Previously, it was reported that mRNA/cationic liposome complexes (mRNA lipoplexes) composed of the cationic triacyl lipid, 11-((1,3-bis(dodecanoyloxy)-2-((dodecanoyloxy)methyl)propan-2-yl)amino)-N,N,N- trimethyl-11-oxoundecan-1-aminium bromide (TC-1-12), with 1,2-dioleoyl-sn-glycero-3-phosphoethanolamine and poly(ethylene glycol) cholesteryl ether, induce high protein expression in human cervical carcinoma HeLa cells. In the present study, the authors aimed to optimize mRNA transfection using TC-1-12-based mRNA lipoplexes. mRNA lipoplexes were prepared at various charge ratios (+:-) using modified ethanol injection (MEI) and thin-film hydration (TFH) methods and compared the protein expression efficiency after transfection of HeLa cells with the developed mRNA lipoplexes.

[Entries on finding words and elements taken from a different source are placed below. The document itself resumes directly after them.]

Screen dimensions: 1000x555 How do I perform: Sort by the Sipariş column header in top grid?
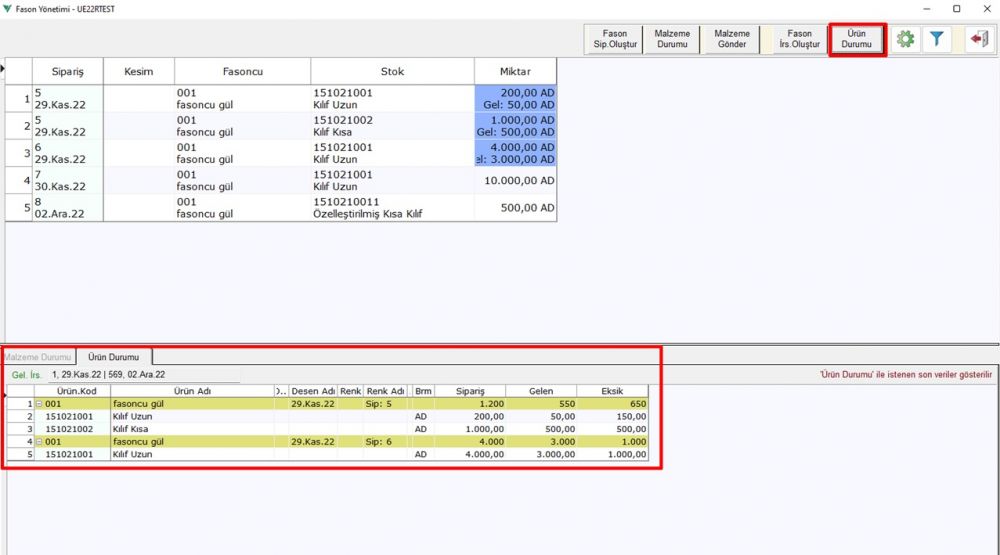tap(67, 72)
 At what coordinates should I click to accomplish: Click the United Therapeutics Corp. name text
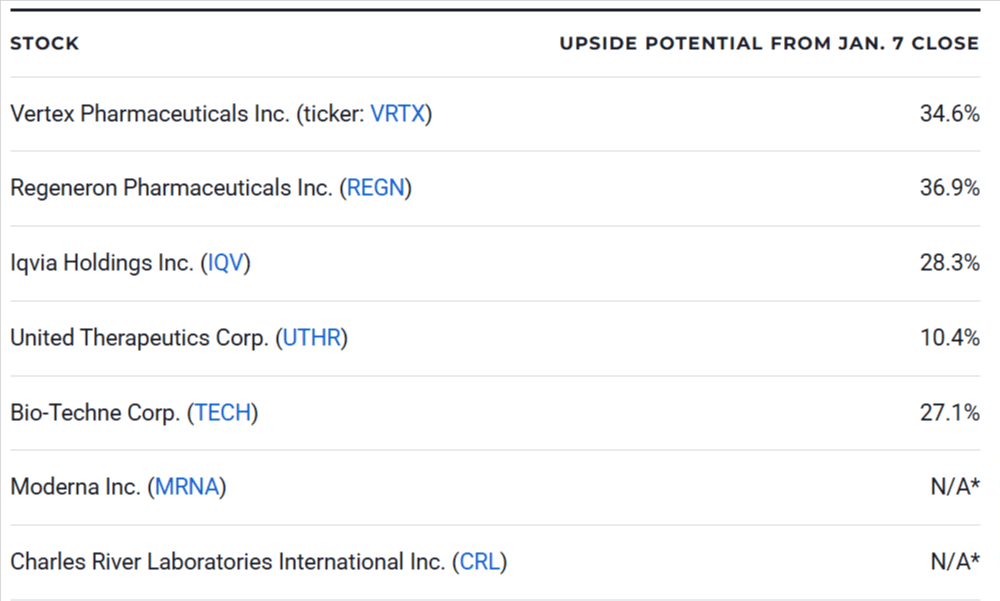click(x=140, y=338)
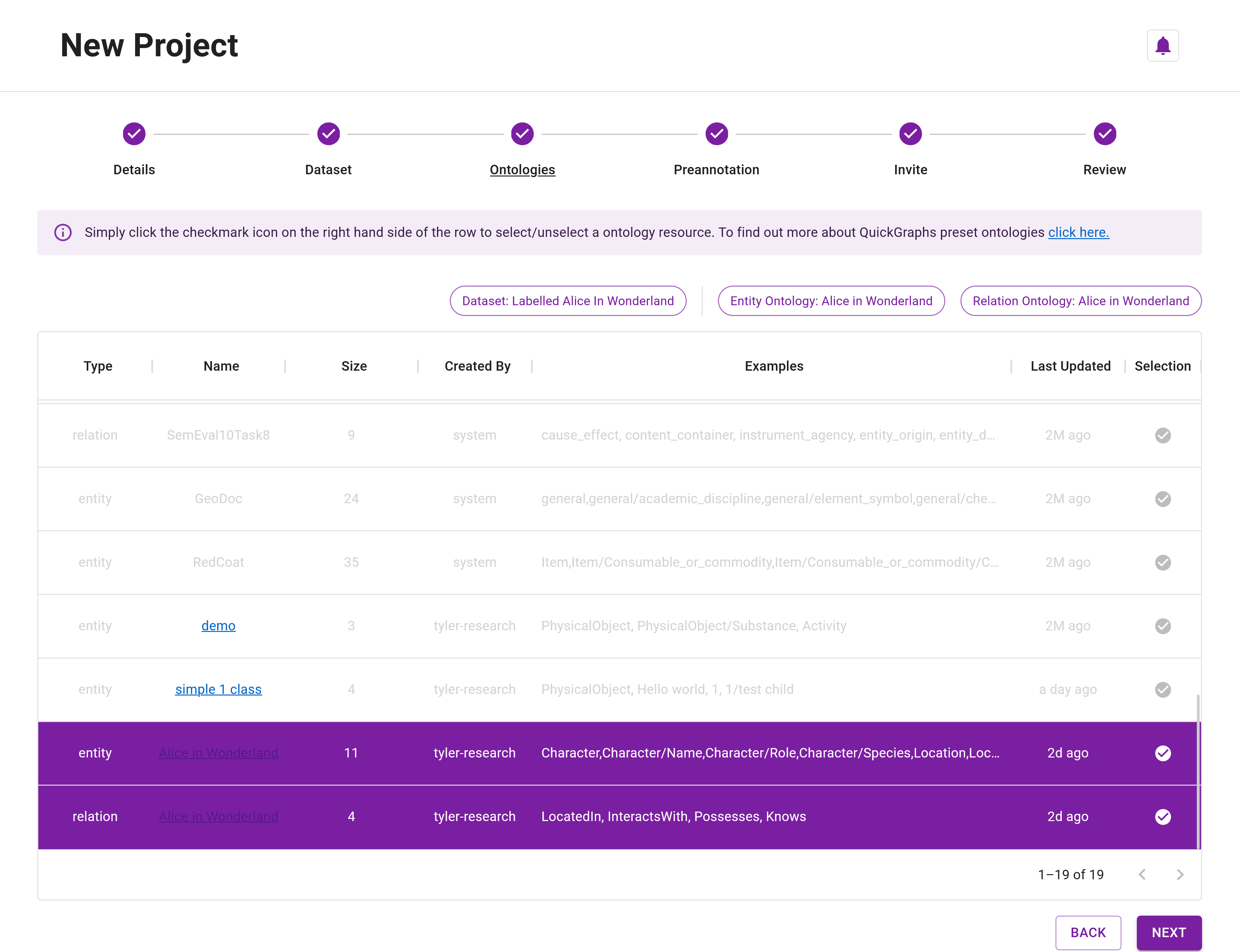This screenshot has width=1240, height=952.
Task: Click the info icon in the banner
Action: point(63,232)
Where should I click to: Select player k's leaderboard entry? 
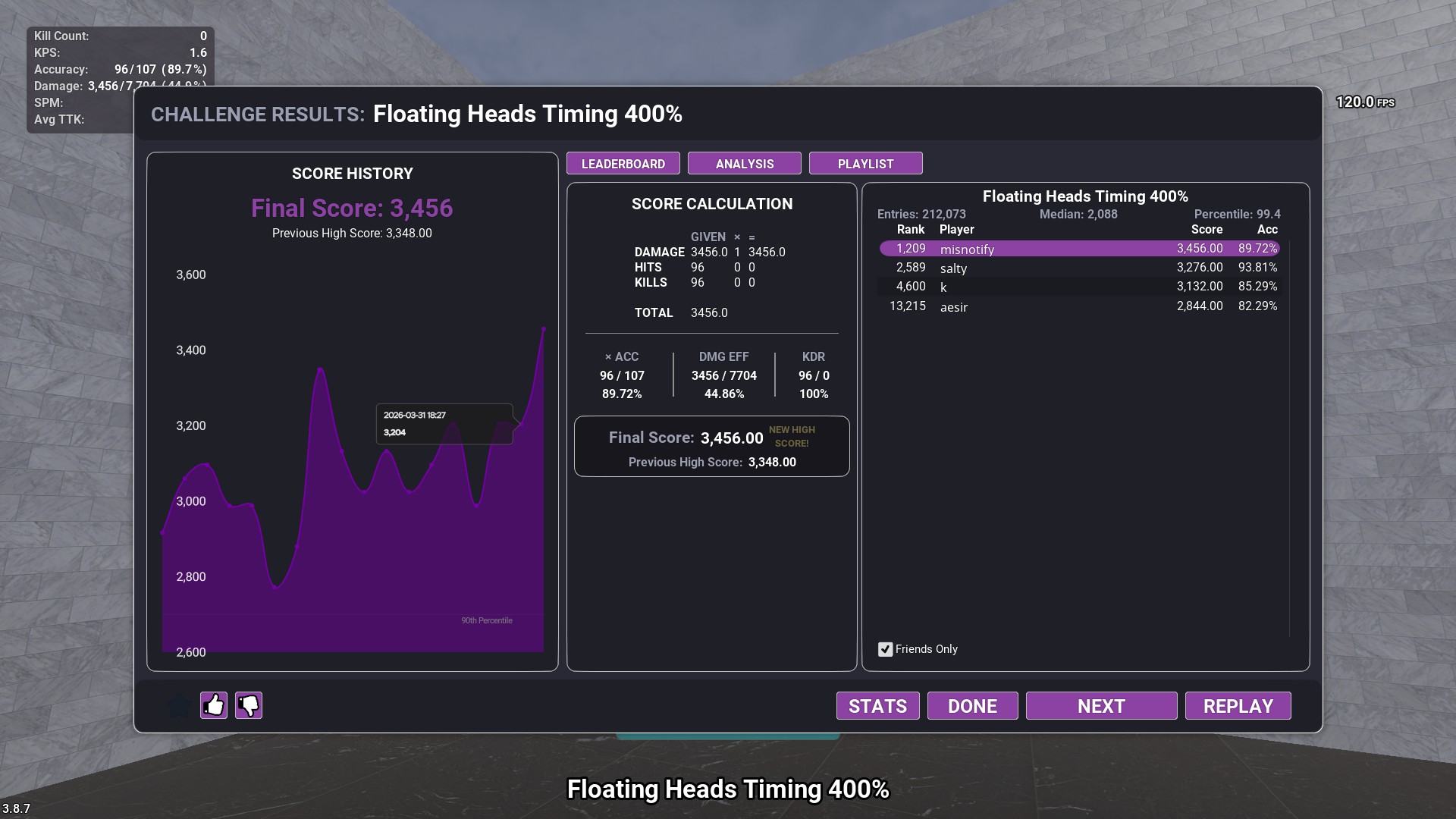coord(1079,287)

Firefly luciferase (FLuc) and enhanced green fluorescent protein (EGFP) mRNA lipoplexes prepared using the MEI method exhibited higher Luc and EGFP expression levels in cells than those prepared using the TFH method. Moreover, FLuc mRNA lipoplexes prepared using the MEI and TFH methods at charge ratios of 3:1 and 4:1, respectively, exhibited the highest Luc expression in cells. However, transfection with mRNA lipoplexes using the MEI and TFH methods induced moderate cytotoxicity in HeLa cells (46 and 57% cell viability, respectively). Furthermore, Cy5-labeled mRNA lipoplexes, which were prepared using the MEI method, showed higher cellular uptake of mRNA than those prepared using the TFH method. In the transfection of FLuc mRNA lipoplexes prepared using the MEI method, the storage of the lipid-ethanol solution at 37˚C for 4 months did not decrease Luc expression in HeLa cells. Additionally, FLuc mRNA lipoplexes prepared using the MEI method, induced relatively high Luc expression in human prostate carcinoma PC-3 and human liver cancer HepG2 cells with low cytotoxicity (103 and 81% cell viability, respectively). Overall, the results highlighted the potential of TC-1-12-based mRNA lipoplexes prepared using the MEI method for efficient mRNA delivery to cells.